> _Task instructions_
#1 In the article on measuring engagement, at which university is Paul Zak the founding director of neuroeconomics study?
#2 Write the next part of the article on measuring engagement, picking up after its final sentence.
*** Document ***
The New Mood Ring

Jun 3, 2021 | Techonomy

Technology might teach us a few things, but it also forces us to lose some skills. Our sense of direction was usurped by GPS. We now relegate even the simplest math problems to a spreadsheet or calculator. Spelling fell by the wayside with autocorrect. The list goes on.

One tried and true skill professionals of all sorts have honed over the years is the ability to read a room and gauge the sentiment. Are people paying attention? Are they engaging with your message? Are they happy to be here? As neuroscience and tech join forces, we may even in this case come to rely on technology to measure whether people are attentive and responsive, and ultimately to gauge their happiness.

Paul Zak, is the founding director of neuroeconomics study at Claremont Graduate University and the founder of Immersion Neuroscience. He has spent his adult life immersed in exploring what happens in the body when we are truly engaged in things — movies, advertisements, lectures, schoolwork.

After years of research, looking at the roles of oxytocin and dopamine as a measure of engagement and what Zak calls “psychological safety” or receptiveness to a message, Zak has automated a way to measure engagement. His method: you simply wear a smartwatch (Apple, Google Wear and FitBit are some of the ones supported) and use his Immersion app. It can measure engagement, attention and the emotional resonance of an experience or a piece of content.
*** Stored data ***
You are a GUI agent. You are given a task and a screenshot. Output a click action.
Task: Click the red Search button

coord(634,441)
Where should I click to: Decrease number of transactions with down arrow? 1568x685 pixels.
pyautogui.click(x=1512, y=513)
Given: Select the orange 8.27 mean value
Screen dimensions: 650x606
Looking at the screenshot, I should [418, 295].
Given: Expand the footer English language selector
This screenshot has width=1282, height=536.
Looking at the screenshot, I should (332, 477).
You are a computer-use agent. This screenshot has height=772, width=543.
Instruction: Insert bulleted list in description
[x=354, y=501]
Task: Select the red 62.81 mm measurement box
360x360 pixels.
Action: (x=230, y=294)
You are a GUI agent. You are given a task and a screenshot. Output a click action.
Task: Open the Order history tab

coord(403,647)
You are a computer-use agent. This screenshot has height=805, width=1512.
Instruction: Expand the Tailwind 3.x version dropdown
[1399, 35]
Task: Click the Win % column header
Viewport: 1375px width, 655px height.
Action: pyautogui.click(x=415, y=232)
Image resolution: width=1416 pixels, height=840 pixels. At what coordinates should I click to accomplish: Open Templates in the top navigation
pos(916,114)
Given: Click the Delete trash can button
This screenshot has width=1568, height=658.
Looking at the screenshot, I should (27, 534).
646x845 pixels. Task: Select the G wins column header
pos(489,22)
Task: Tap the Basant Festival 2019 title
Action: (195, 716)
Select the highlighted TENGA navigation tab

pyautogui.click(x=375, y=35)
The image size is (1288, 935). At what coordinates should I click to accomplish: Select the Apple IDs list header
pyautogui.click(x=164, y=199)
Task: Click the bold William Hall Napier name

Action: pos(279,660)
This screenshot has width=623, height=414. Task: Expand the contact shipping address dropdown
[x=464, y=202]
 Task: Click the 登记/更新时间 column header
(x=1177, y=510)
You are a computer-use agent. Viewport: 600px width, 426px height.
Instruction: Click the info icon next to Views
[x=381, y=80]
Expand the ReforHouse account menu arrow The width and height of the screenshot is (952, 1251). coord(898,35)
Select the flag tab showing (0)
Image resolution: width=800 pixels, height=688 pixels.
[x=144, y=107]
***
> _Final results_
#1 Claremont Graduate University

#2
Behind the scenes, Zak has mapped the relationships between 150 neurologic systems and what’s happening in the cranial nerves to measurements by a smart watch like heart rate. He explains: “Algorithms let us identify two core components of immersion: attention driven by the brain’s production of dopamine, and then oxytocin driving emotional resonance.” In simpler parlance, the company captures activities in the brain and correlates those with what’s happening in the heart as recorded by the smartwatch. The end result is a simple cloud-based dashboard that shows a timeline of activity, depicting when a user is deeply engaged and when they’ve tuned out.

Measurements can get quite granular. In a five minute speech, for example, was there a moment when everyone tuned out? Was there a part of an advertisement that didn’t resonate? Zak believes, for example, that at conferences you will be able to get an aggregate measure of the audience’s level of engagement just based onj data generated by their wearables. “Relying on self reporting,” he says, “does not work“.

Other measures of engagement that require all sorts of extraneous hardware like eye trackers or facial recognition are also flawed, Zak says. He is using Immersion in the entertainment world, to get feedback on everything from scripts and trailers to talent acquisitions. It’s also being used to help corporate partners create more impactful communications. Watch a video on how the dashboard works with live and prerecorded content and sign up for a free experience for a self discovery look at your own immersion. According to Crunchbase, Immersion Neuroscience just received a million dollars in funding.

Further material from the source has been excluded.